YOUR OBJECTIVE:
Begin with the first line of the listing and quote every line through the one containing "Denegar (159, 2552)"; give only those lines.

EXERCISE MATERIAL:
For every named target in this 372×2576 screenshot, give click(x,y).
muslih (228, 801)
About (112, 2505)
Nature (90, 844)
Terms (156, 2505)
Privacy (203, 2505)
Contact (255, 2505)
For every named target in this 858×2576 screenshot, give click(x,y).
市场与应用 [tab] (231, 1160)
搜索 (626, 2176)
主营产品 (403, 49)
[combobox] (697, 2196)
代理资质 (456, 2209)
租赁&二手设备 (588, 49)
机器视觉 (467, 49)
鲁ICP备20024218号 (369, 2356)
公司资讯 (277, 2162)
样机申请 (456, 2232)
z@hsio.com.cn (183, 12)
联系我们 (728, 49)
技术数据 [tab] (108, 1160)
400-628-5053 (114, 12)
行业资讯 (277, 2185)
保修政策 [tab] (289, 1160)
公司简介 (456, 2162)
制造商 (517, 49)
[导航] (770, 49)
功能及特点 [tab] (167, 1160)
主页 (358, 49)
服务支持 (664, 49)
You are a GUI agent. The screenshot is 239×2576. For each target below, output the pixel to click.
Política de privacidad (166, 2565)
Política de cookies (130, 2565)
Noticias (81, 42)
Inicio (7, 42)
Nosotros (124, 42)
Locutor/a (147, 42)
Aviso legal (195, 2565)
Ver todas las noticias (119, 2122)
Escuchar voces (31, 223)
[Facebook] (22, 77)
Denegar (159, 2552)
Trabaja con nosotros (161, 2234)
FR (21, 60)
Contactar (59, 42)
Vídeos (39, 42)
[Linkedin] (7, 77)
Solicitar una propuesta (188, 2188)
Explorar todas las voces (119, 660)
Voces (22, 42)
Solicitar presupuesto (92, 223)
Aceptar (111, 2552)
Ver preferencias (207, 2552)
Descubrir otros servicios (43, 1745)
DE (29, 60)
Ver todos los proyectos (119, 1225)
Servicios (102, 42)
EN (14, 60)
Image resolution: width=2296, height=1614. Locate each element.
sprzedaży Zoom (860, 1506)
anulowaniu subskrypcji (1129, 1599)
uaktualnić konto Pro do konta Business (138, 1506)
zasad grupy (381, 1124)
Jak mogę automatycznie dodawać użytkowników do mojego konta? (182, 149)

THE COMPLETED TASK:
For every named target in this 372×2576 screenshot, give click(x,y).
muslih (228, 801)
About (112, 2505)
Nature (90, 844)
Terms (156, 2505)
Privacy (203, 2505)
Contact (255, 2505)
For every named target in this 858×2576 screenshot, give click(x,y).
市场与应用 [tab] (231, 1160)
搜索 (626, 2176)
主营产品 (403, 49)
[combobox] (697, 2196)
代理资质 (456, 2209)
租赁&二手设备 (588, 49)
机器视觉 (467, 49)
鲁ICP备20024218号 (369, 2356)
公司资讯 (277, 2162)
样机申请 (456, 2232)
z@hsio.com.cn (183, 12)
联系我们 (728, 49)
技术数据 [tab] (108, 1160)
400-628-5053 (114, 12)
行业资讯 (277, 2185)
保修政策 [tab] (289, 1160)
公司简介 (456, 2162)
制造商 (517, 49)
[导航] (770, 49)
功能及特点 [tab] (167, 1160)
主页 (358, 49)
服务支持 (664, 49)
You are a GUI agent. The screenshot is 239×2576. For each target below, output the pixel to click.
Política de privacidad (166, 2565)
Política de cookies (130, 2565)
Noticias (81, 42)
Inicio (7, 42)
Nosotros (124, 42)
Locutor/a (147, 42)
Aviso legal (195, 2565)
Ver todas las noticias (119, 2122)
Escuchar voces (31, 223)
[Facebook] (22, 77)
Denegar (159, 2552)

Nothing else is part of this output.